During the course of our investigation, WKOW has already exposed serious flaws with the department's so-called "90% satisfaction rate."
Survey experts and even the statistician who designed DATCP's survey say they wouldn't stand by how the agency promotes the results. That's because the survey is not scientific and only includes results from 750 people who took the time to reply to the survey, but DATCP makes no attempt to disclose this fact.
In fact, DATCP's spokesman at first gave us wrong information about the survey and only admitted the information was wrong after the department's own internal statistician said so.
Now, the department's claim of "$968 average savings" is also called into serious question.
DATCP's public information officer, Lee Sensenbrenner, told WKOW, "I have a lot of things to do." Sensenbrenner went on to say, "I don't think I can help you any further," and then hung up the phone.
WKOW has requested details for more than a week. We wanted to know how many consumers DATCP surveyed before it calculated an "average."

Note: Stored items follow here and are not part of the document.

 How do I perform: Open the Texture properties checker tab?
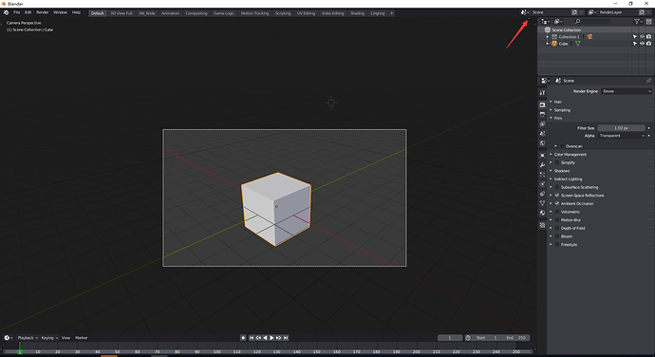[x=542, y=225]
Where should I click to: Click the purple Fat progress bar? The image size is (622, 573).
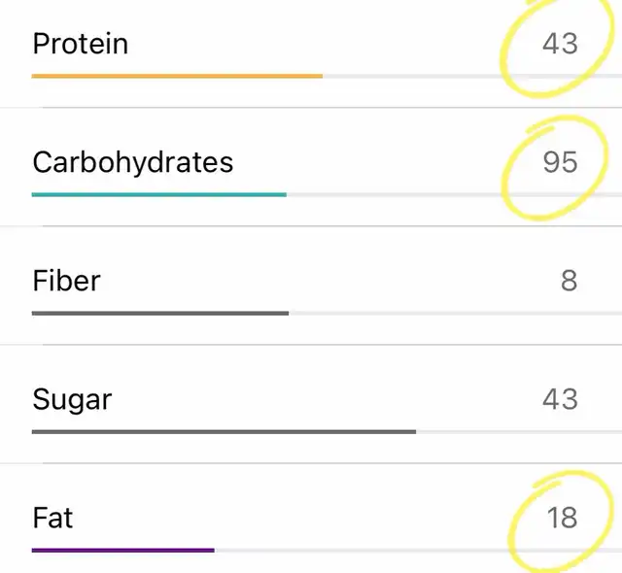tap(123, 550)
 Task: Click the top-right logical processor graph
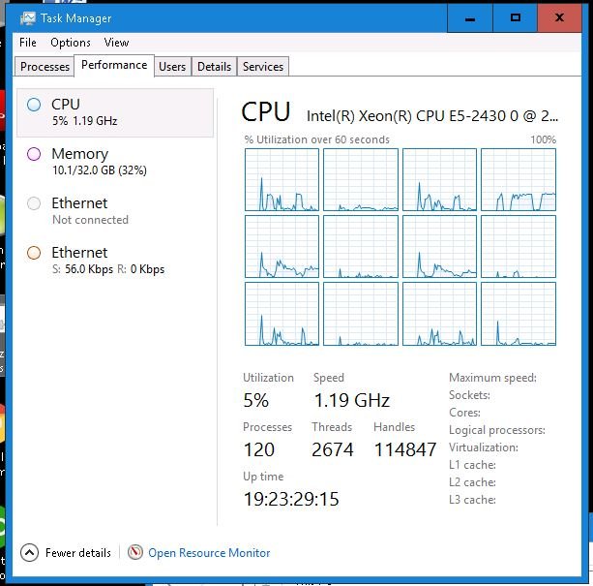click(x=519, y=179)
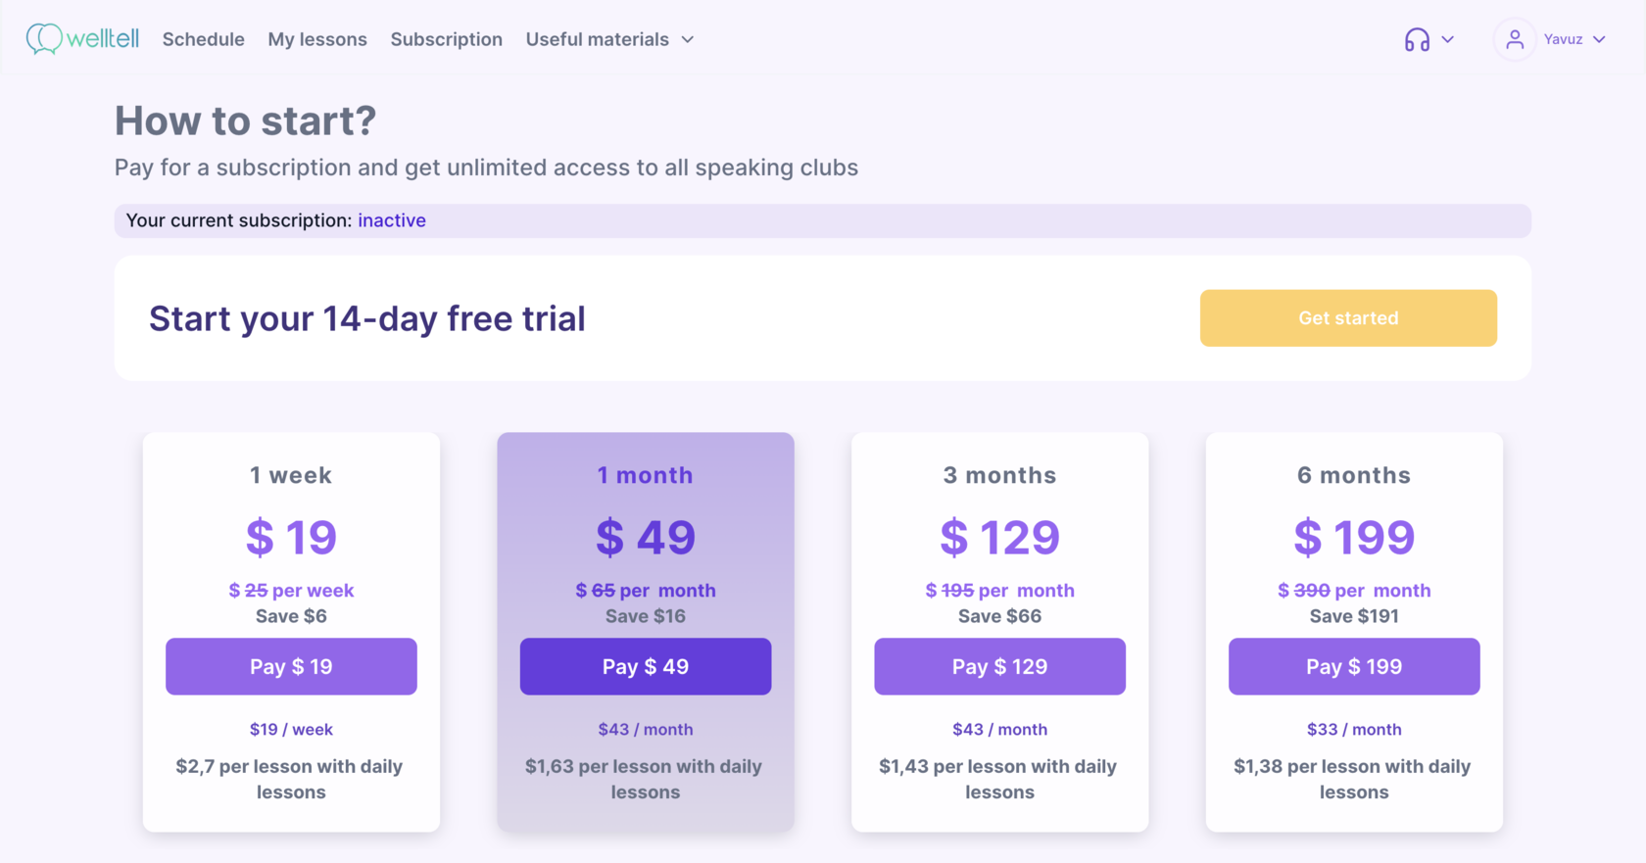The height and width of the screenshot is (863, 1646).
Task: Click the headphones support icon
Action: click(1417, 40)
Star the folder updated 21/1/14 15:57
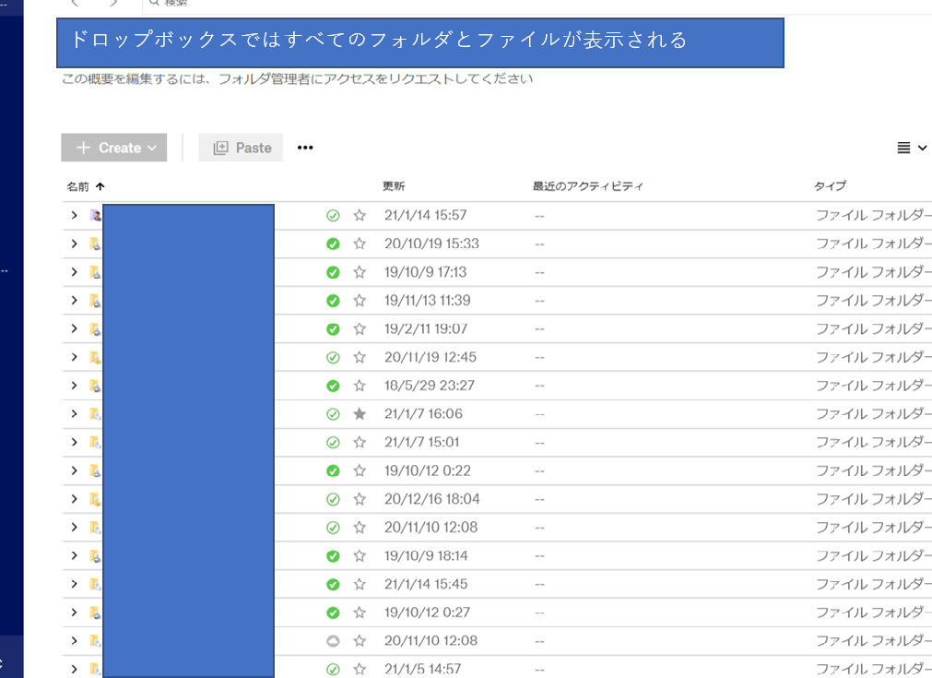The image size is (932, 678). [x=360, y=215]
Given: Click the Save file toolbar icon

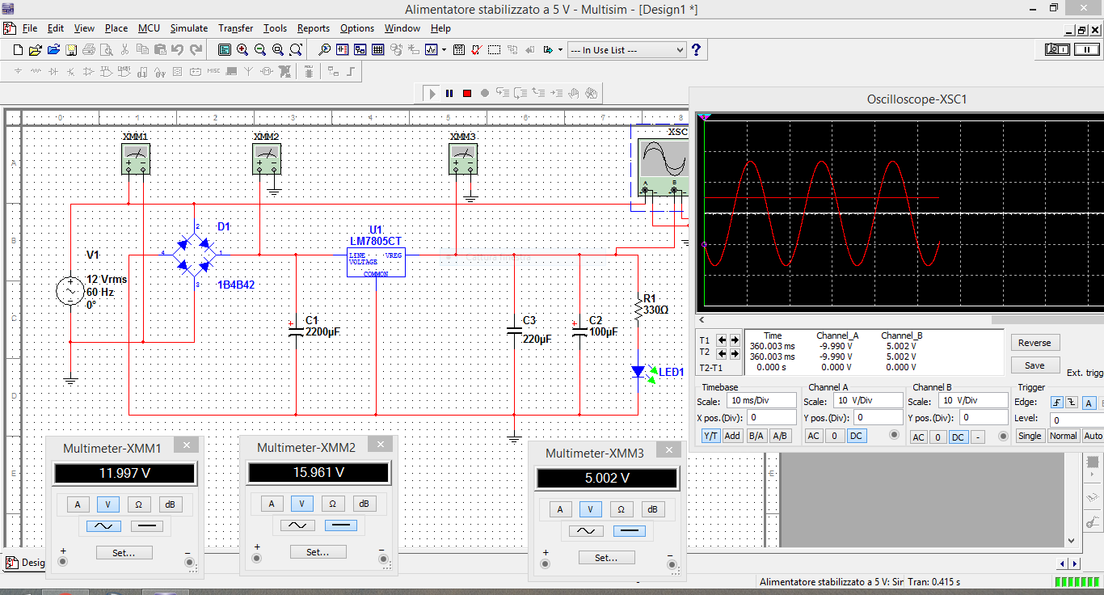Looking at the screenshot, I should [x=71, y=50].
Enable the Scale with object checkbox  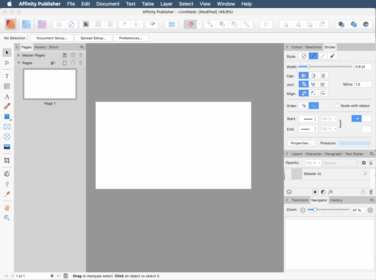336,105
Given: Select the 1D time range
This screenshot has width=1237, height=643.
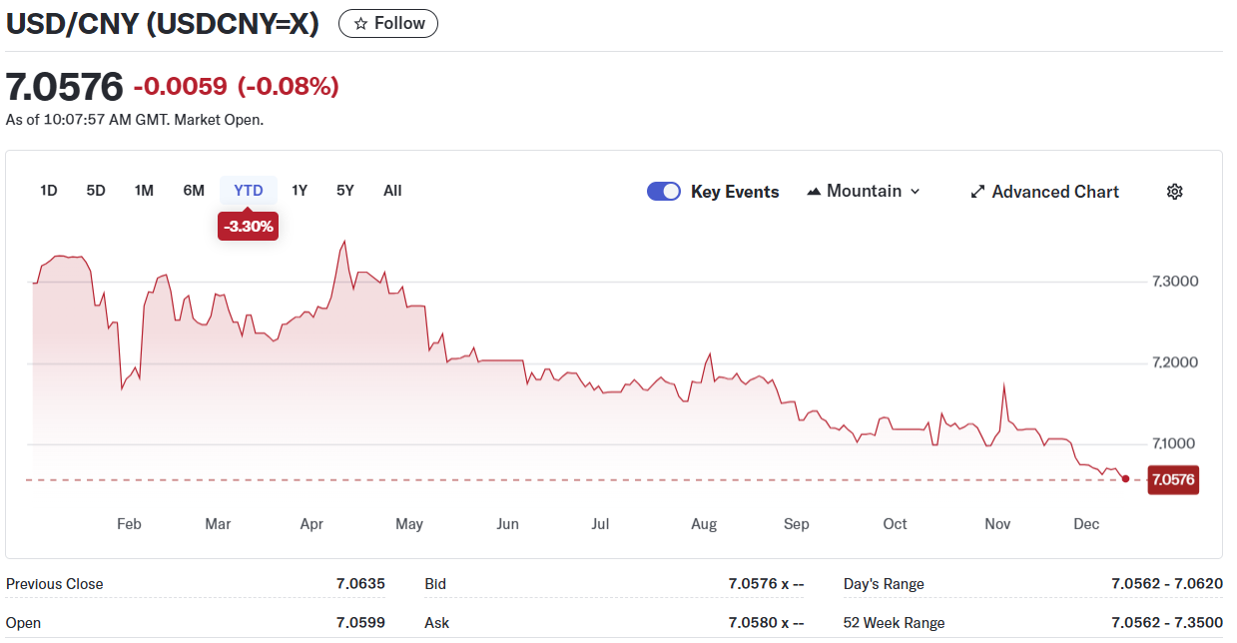Looking at the screenshot, I should (x=48, y=191).
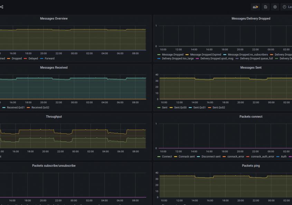Click the Connack sent legend marker
The width and height of the screenshot is (292, 205).
coord(175,156)
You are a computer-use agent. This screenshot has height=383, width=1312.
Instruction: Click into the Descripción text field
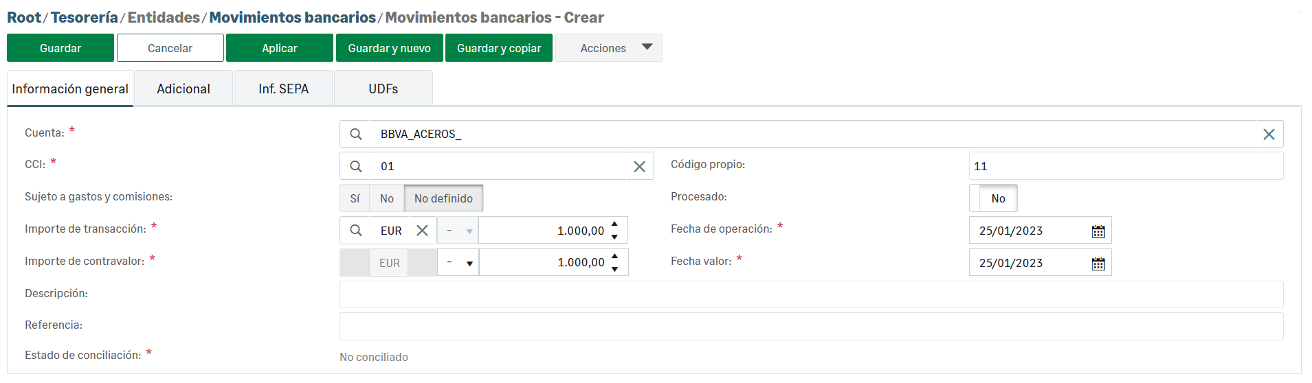(x=811, y=294)
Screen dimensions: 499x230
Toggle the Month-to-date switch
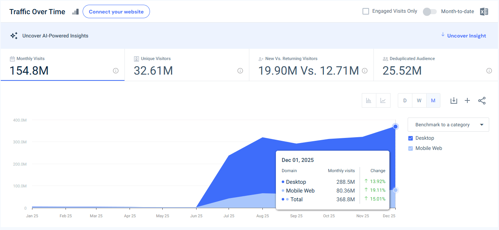(429, 11)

This is the email response from DATCP's public information officer, Lee Sensenbrenner:
"It's a straightforward process. People who have called the hotline tell us how much money they saved by contacting Consumer Protection. We average the numbers they reported to us. This estimate is done year after year in similar fashion and serves as a benchmark for those interested in following Consumer Protection's annual progress.
The workers at Consumer Protection are proud of the help they are able to give people who call the hotline. When we report what consumers say they are saving by calling the hotline, it not only recognizes the real work that Consumer Protection can do and does, it encourages people to take the first step and act when they believe they have been hurt by unfair business practices. And that's important."
WKOW asked Sensenbrenner last week to provide the total number of consumers who were sampled -- from which DATCP calculates this so-called average -- but Sensenbrenner did not provide this information.
Because DATCP is declining to provide this information freely, WKOW is submitting an Open Records Request to obtain it.